PROMPT. Beginning at the line that contains "Open the 部件 tab", output each line exactly through the end of the records, and drop any pictures.

PROVIDED ENTRIES.
───

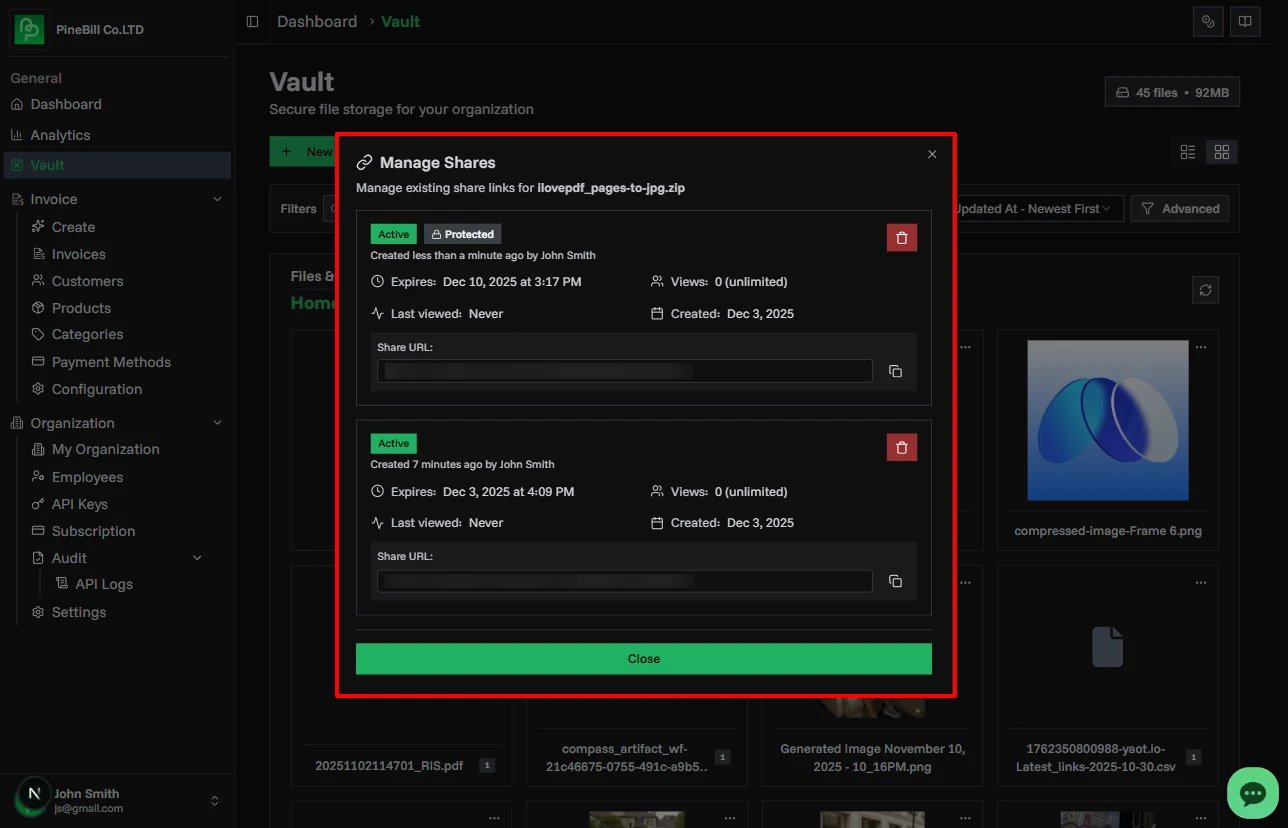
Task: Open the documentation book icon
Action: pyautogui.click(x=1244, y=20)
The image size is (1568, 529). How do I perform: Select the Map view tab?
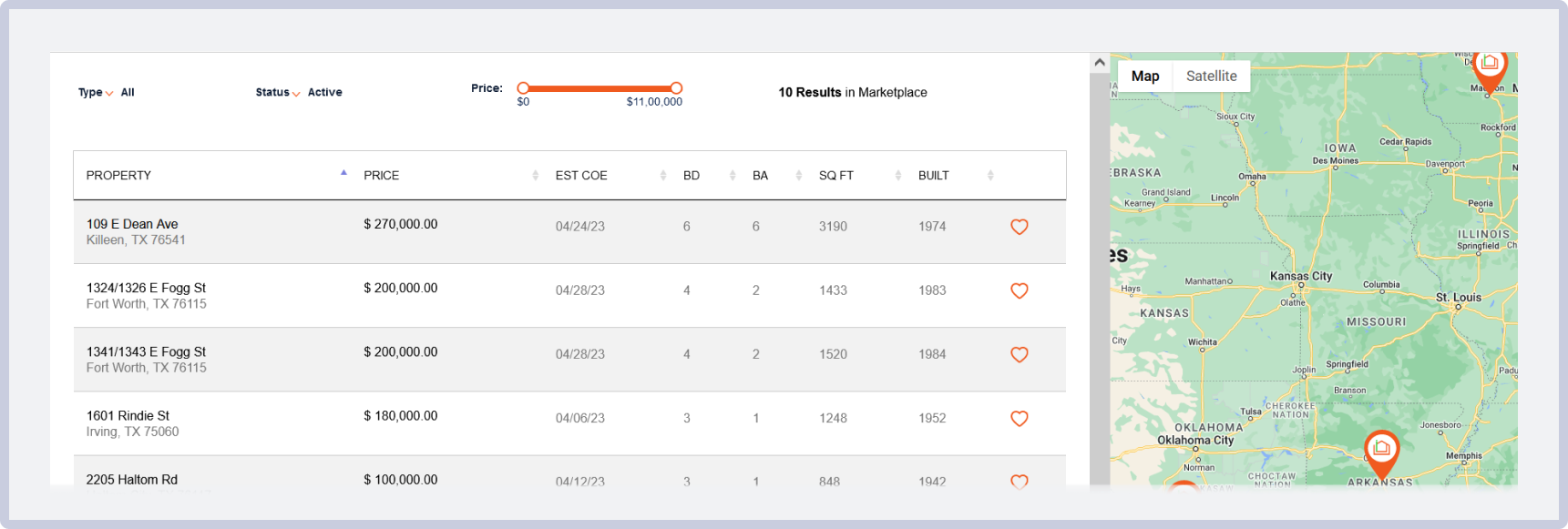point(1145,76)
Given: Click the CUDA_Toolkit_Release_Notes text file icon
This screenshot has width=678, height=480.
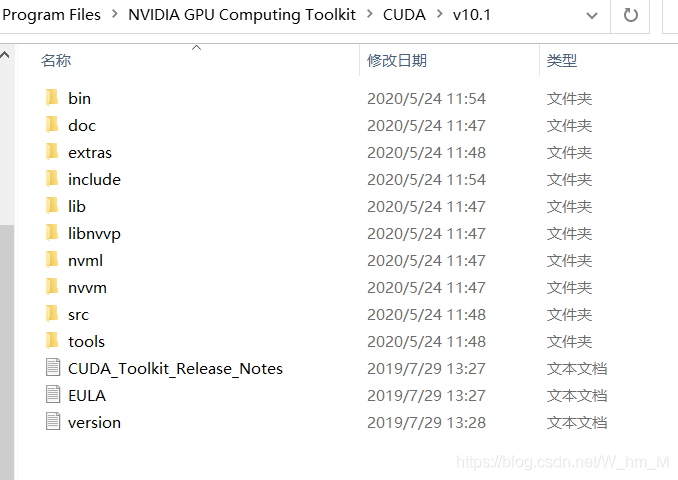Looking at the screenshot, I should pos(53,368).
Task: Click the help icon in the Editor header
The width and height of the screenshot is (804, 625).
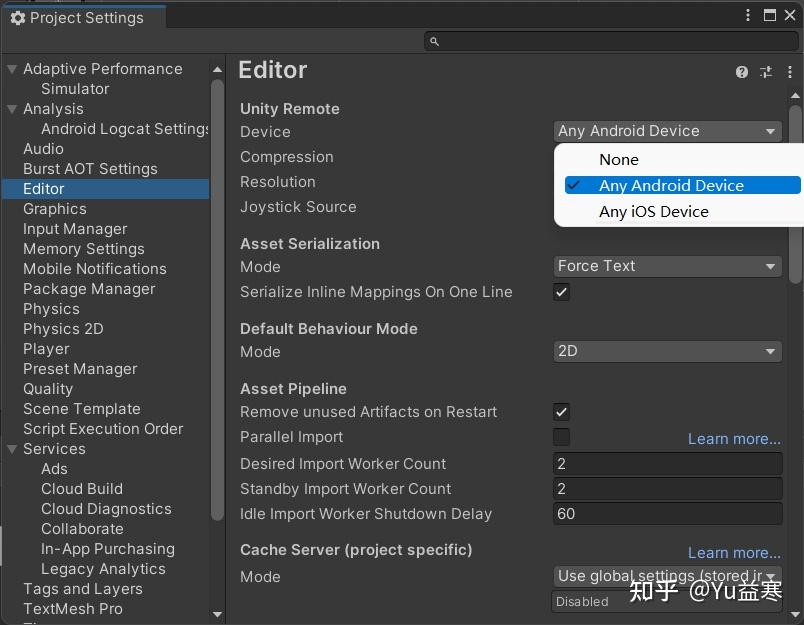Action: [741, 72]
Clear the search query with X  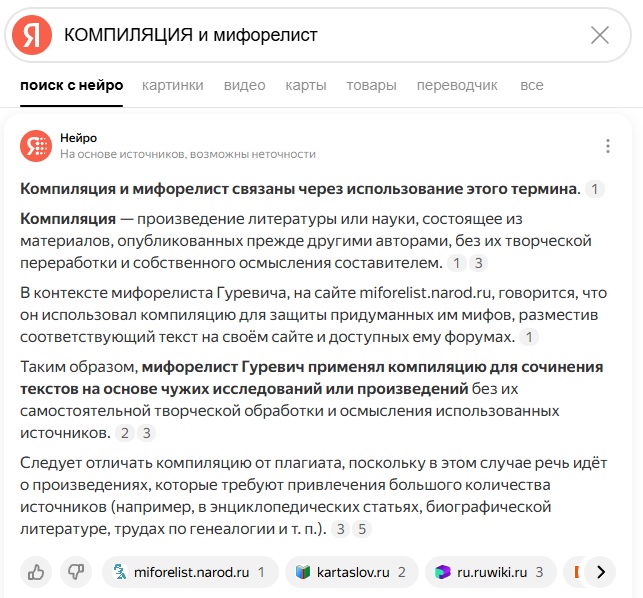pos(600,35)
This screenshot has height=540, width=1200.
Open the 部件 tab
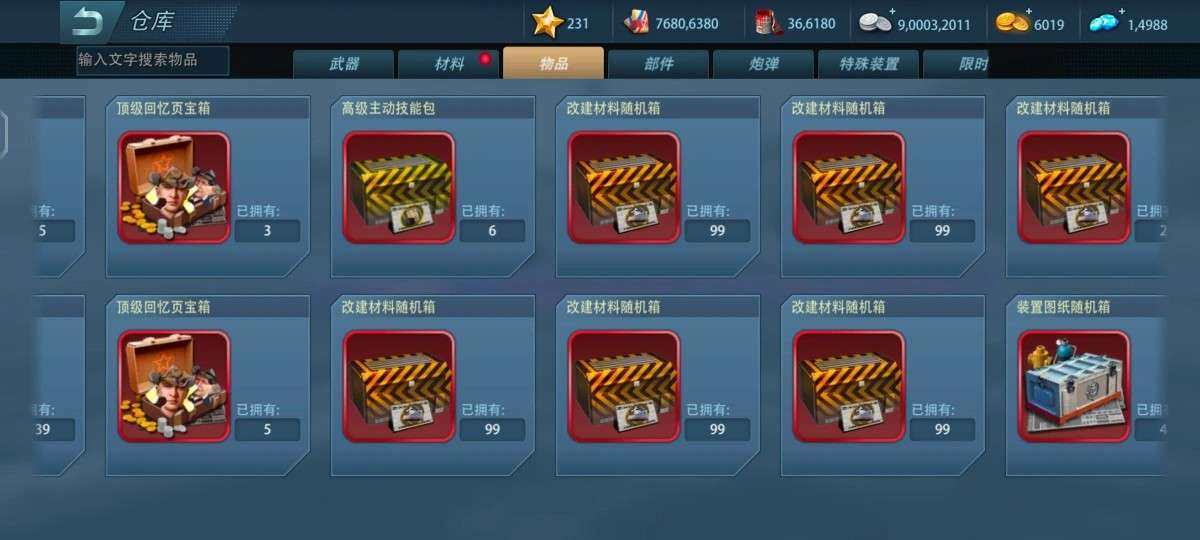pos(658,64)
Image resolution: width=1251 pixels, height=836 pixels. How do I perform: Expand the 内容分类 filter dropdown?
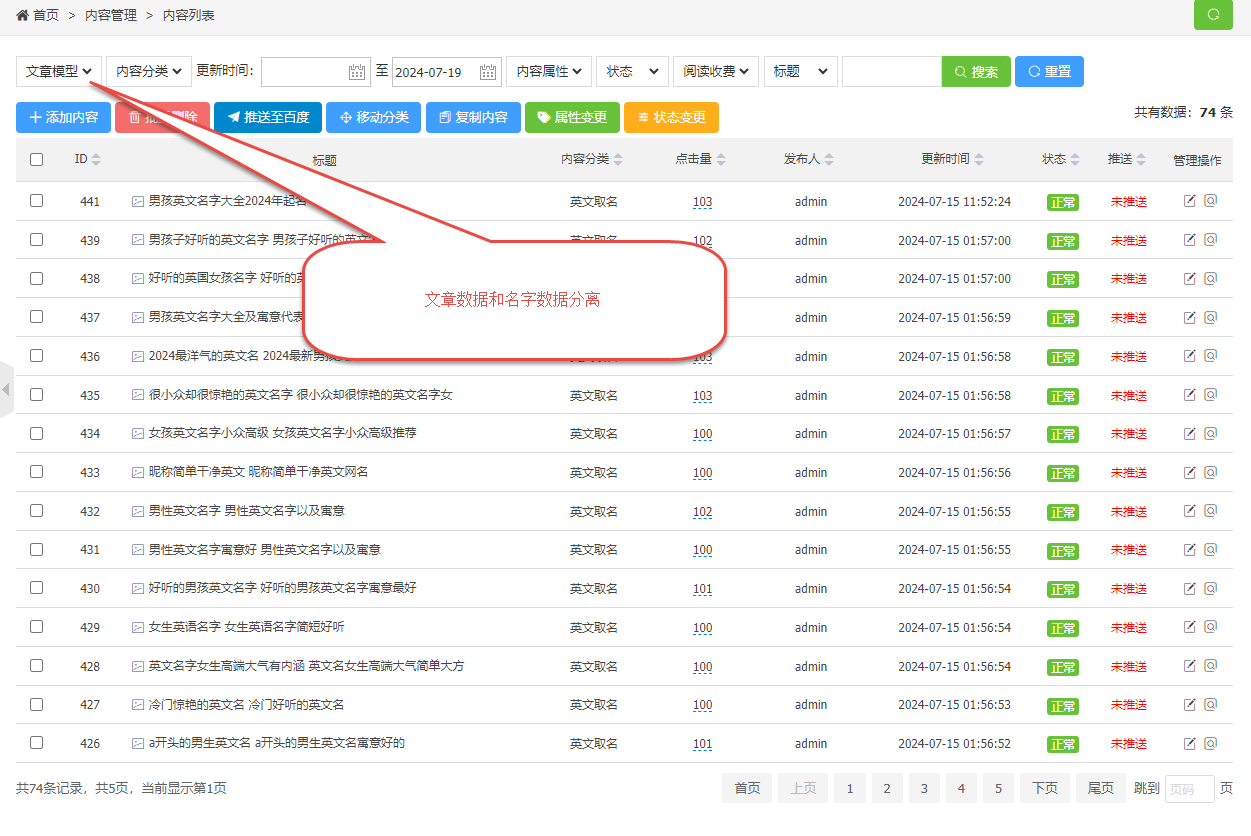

───

WRITTEN SOLUTION.
Open the 部件 tab
pos(658,64)
Image resolution: width=1251 pixels, height=836 pixels. How do I perform: Expand the 内容分类 filter dropdown?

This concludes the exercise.